A good tip with multi-drive systems in general is to deliberately unbalance your drive-use. If you use all the drives equally, you will wear them all out at the same rate, raising the chances that multiple drives will fail within a short space of time. I tend to separate my drives by use - music on one, films on others, etc. This also keeps power consumption down as you only need to spin up one drive to access one group of files (rather than songs in an album being potentially split over multiple drives).

In terms of strats for performing the actual backup/organisation, I would find a way of mounting the existing drives to the new system one-by-one (such as by using an eSATA PCI card). Using fresh, blank drives for your NAS will mean that you can retain the ability to start again if you mess up or change your mind about what you want to keep as you won't need to modify any of the data on your existing collection while you create the new one. Generally speaking, I would avoid trying to organise the data in-situ.

It is worth re-iterating that you can achieve very similar results with a server running Ubuntu using open-source software RAID drivers or even a cheap second-hand hardware RAID controller PCI card.
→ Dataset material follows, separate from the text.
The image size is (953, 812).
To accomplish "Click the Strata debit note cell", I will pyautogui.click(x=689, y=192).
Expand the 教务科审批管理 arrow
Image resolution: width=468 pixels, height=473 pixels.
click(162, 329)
I am just a big fan of how low-maintenance my unRAID setup is compared to when I used to do it all manually.

It is also worth mentioning that you can get a pretty good off-the-shelf solution for this sort of thing from companies like QNAP and Synology.


rsync


I highly recommend Tarsnap [1] for your off-site backups. It has a tool that does pre-encryption with user-controlled keys, deduplication, and a reasonable price; for your use case, about $1500 a month, though more in the first month for bandwidth. I've used them for years.

1: https://www.tarsnap.com/


1500/month is a reasonable price for 6TB of personal data? Not sure I'd agree with that.


They deduplicate and compress before storing, so it may end up only taking 1.5TB.

Still, that's $375/month. Nothing to shake a stick at.

I think the intended use case of tarsnap is for <100 GB raw data that is really important to you, for which you must have an offsite backup that is (according to them) insanely backed up and safe. I could see myself using them for a curated folder of personal documents I can't afford to lose in the event of a house fire. Then again, I could probably fit all my most important documents into my 1Password vault.


If it's encrypted, it's not deduplicable and not compressable


from my understanding of the tarsnap client, it performs the deduplication then encryption locally to achieve high compression. still the cost is too high for my exact use case.


At $375 a month you could buy a new drive and have yet another copy every month.


Seems like extortion IMO - surely a VM could be spun up in any Cloud service for a fraction of the cost?


Tarsnap is an order of magnitude more expensive than S3 standard, two orders of magnitude more expensive than S3 Glacier. It's great for secure backups on the order of kilobytes or megabytes (I use it), but not for this.


18k a year is not reasonable for personal backups.


$1500 a month is four or five 18 TB drives every single month.

You could just make four copies of all your data every month, and throw hard drives in all directions.


Only if you have a sysadmin in your family who would be able to access it if something bad happens to you though.


1.5k per month is more than 23tb of hard drives for 10 years ....


1. Doesn't matter. ZFS or whatever. I use ext4, it's good enough.

2. Buy as many 3.5 inch external USB drives as you need to reach 23 TiB, then connect them all over a single USB hub. Buy the same drives again, shuck them, and stuff them in this[1]. Store them in one of these[2] when you're not doing a backup and put it somewhere outside your home. Merge them all using mergerfs.

3. rsync. If you need to think about how precious your data is, at 23 TiB, you've already lost. Just backup everything in triplicate. Don't bother setting up RAID; it's not a backup.